● What you should do: Reproduce, from the lines below, exactly the stretch that begins at the line containing "ENTREGA ABSOLUTA: el" and ends at the line containing "Contacto (136, 2490)", both included.

● Information given:
------

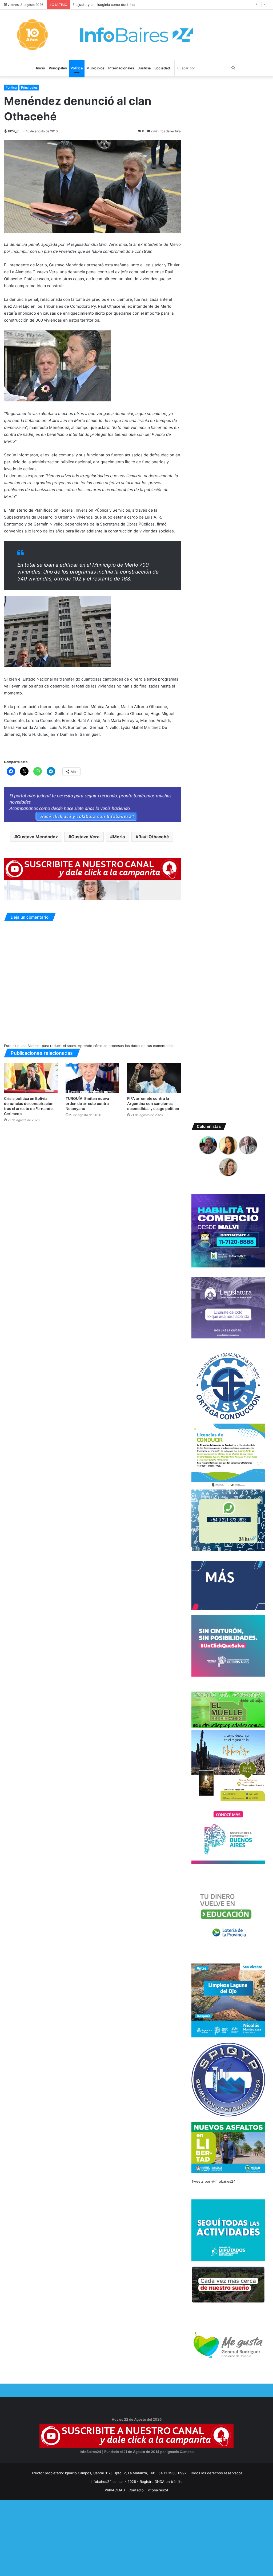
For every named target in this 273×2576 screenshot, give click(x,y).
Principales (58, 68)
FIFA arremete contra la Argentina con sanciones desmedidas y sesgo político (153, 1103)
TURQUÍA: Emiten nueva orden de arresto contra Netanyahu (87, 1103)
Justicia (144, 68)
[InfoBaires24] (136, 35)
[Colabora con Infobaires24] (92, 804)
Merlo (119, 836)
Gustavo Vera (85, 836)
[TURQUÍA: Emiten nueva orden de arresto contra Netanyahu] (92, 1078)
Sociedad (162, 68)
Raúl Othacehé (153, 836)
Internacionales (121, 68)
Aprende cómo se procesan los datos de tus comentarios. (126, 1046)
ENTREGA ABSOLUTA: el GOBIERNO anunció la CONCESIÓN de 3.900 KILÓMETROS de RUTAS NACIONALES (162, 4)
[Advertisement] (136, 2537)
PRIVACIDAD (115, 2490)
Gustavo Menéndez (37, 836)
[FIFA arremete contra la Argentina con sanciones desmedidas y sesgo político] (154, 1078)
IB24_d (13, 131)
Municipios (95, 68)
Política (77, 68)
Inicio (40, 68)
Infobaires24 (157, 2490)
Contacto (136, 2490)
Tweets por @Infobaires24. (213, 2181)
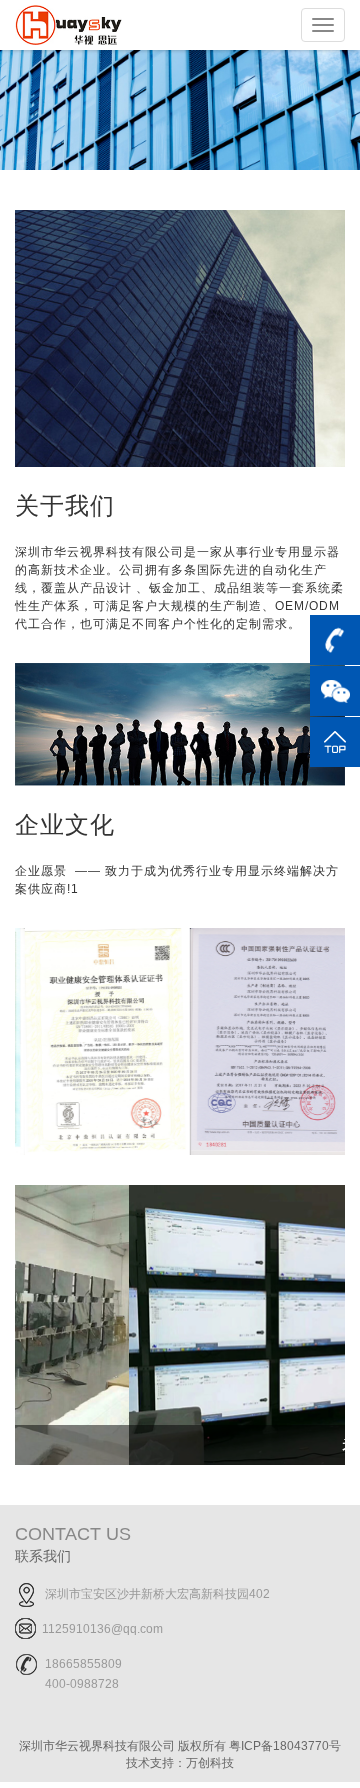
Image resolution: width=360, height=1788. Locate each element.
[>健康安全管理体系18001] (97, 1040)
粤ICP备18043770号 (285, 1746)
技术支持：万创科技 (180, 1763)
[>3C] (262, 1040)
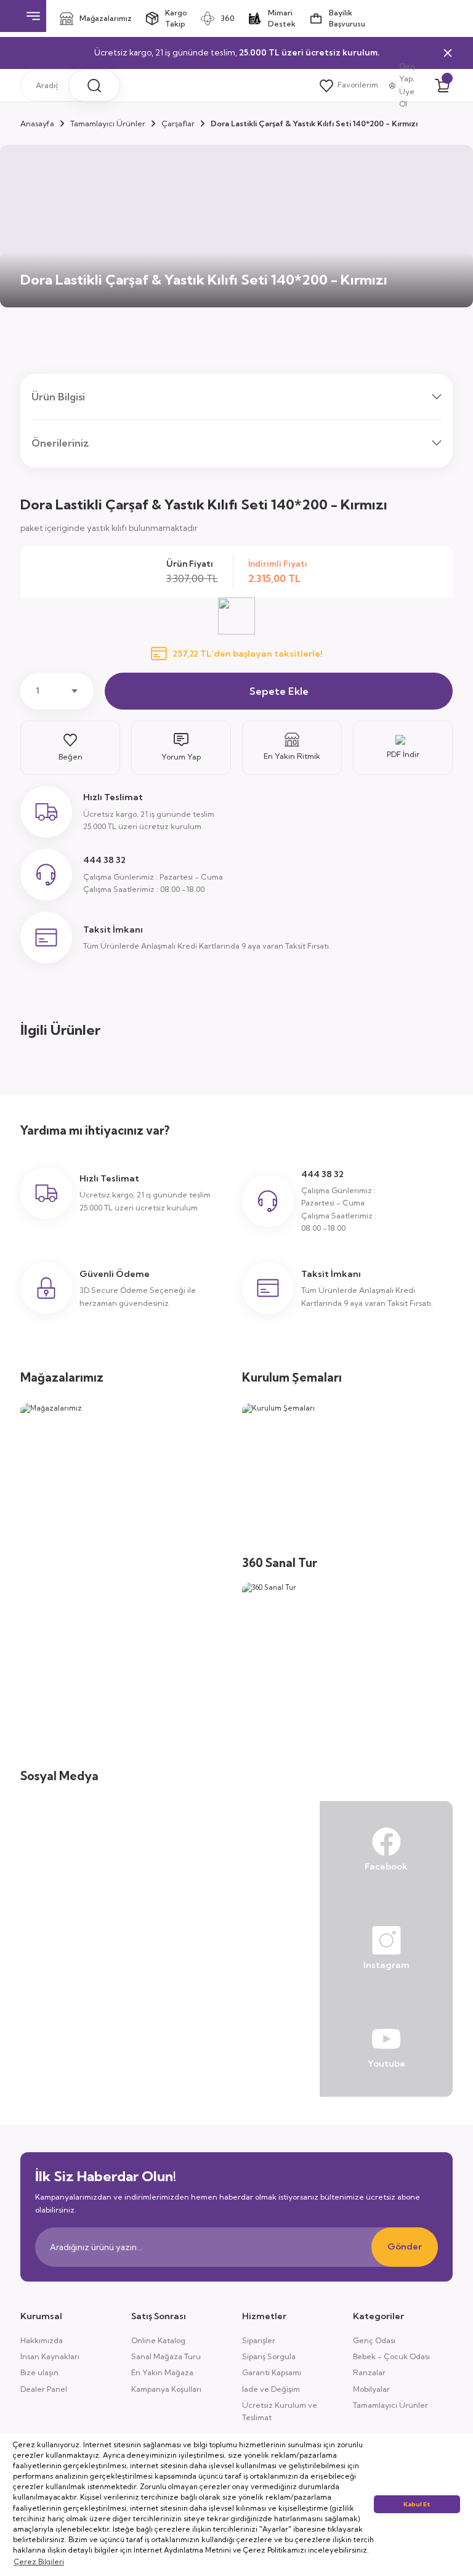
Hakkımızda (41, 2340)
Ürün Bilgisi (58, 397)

------

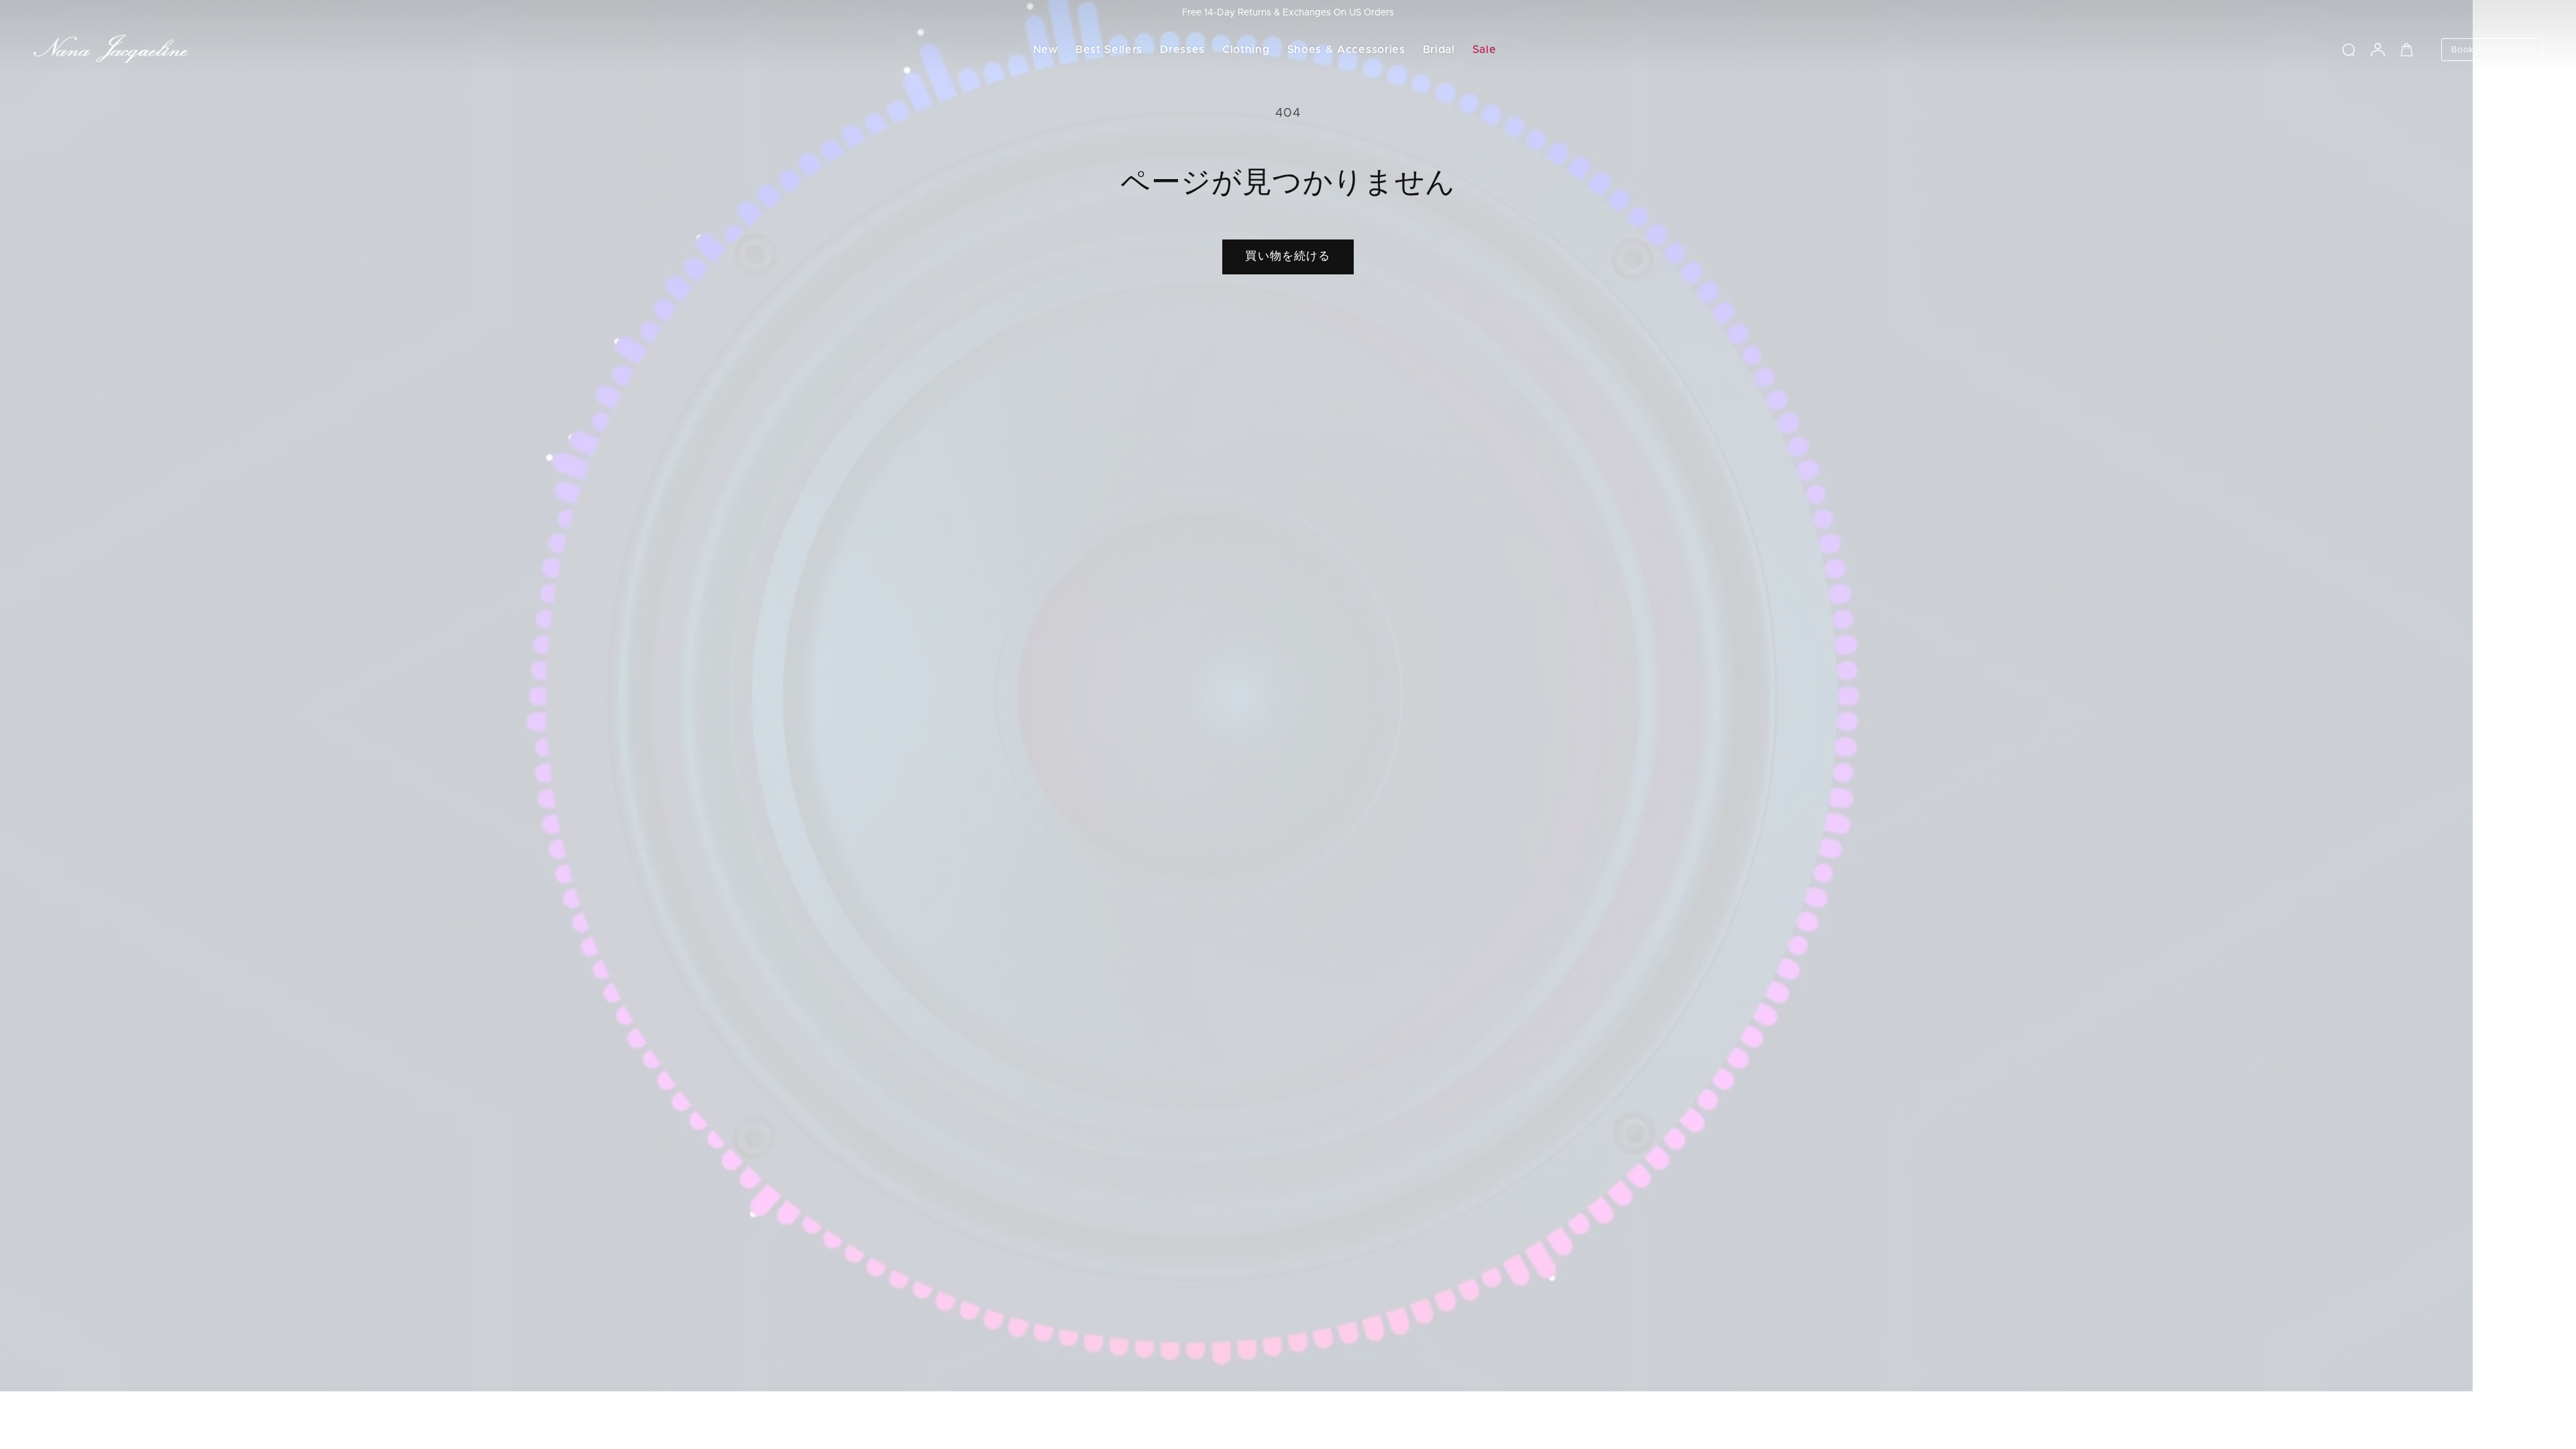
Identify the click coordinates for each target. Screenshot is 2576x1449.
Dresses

------

● Reply to the exercise:
ENTREGA ABSOLUTA: el GOBIERNO anunció la CONCESIÓN de 3.900 KILÓMETROS de RUTAS NACIONALES (162, 4)
[Advertisement] (136, 2537)
PRIVACIDAD (115, 2490)
Gustavo Menéndez (37, 836)
[FIFA arremete contra la Argentina con sanciones desmedidas y sesgo político] (154, 1078)
IB24_d (13, 131)
Municipios (95, 68)
Política (77, 68)
Inicio (40, 68)
Infobaires24 (157, 2490)
Contacto (136, 2490)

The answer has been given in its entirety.